Note: These charts are generated using Google Docs as the chart-system used in notebooks doesn't feature dual-axis charts.
Correlations (or not)
For the internal cluster, the sum of query-time is visually strongly correlated to the number of requests done (known query-class performing at regular speed). For the public cluster, there is no such correlation, due to the variety of query-classes (and implementations). Similarly, there is no visually-noticeable correlation between query-time and request-length (number of characters in the request), meaning that the query-length is not a good enough predictor of query complexity.
User agents
In this section some log-scale have been applied to facilitate readability of small value. Look at the scales!
Public vs Internal
For the public cluster, the number of daily distinct user-agents is quite variable, with most values between 20,000 and 30,000. User-agents querying the internal cluster are the expected ones, namely the WikibaseQualityConstraints tools for Wikidata and commonswiki and two tools checking that the service is up.

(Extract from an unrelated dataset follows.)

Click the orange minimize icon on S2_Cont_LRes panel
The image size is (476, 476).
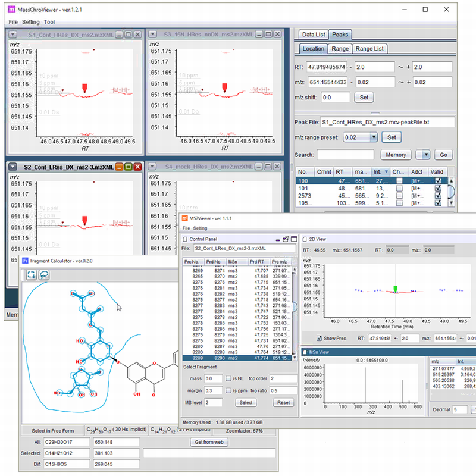(x=120, y=167)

Public cluster requests-count classes
On the public cluster, the number of user-agents making a single request per day is by far the highest, and as the number of daily request grows the number of distinct user-agents diminishes. One way to translate that in real-world usages is that a (relatively) small number of bots each do a lot of requests per day, and quite some humans do each a small number of requests per day.
The second chart shows that most user-agents have made requests on a single day of June, less user-agents have made requests on 2 different days etc.
Public cluster request-count and max-query-time classes
On the public cluster, most max-query-times taking more than 10s are made by user-agents making a small number of daily queries (1 to 10), while user-agents making big number of daily requests do queries that mostly take less than 1s. No pattern emerges from looking at user-agents max-query-time per day.
User-agents with 1 daily request
Having so many user-agents making a single request per day made us wonder if they were more bot-ish or user-ish. To check that we used the fact that the raw user-agent string (the one we used for the analysis above) is parsed into a map of predefined fields using the ua-Parser library.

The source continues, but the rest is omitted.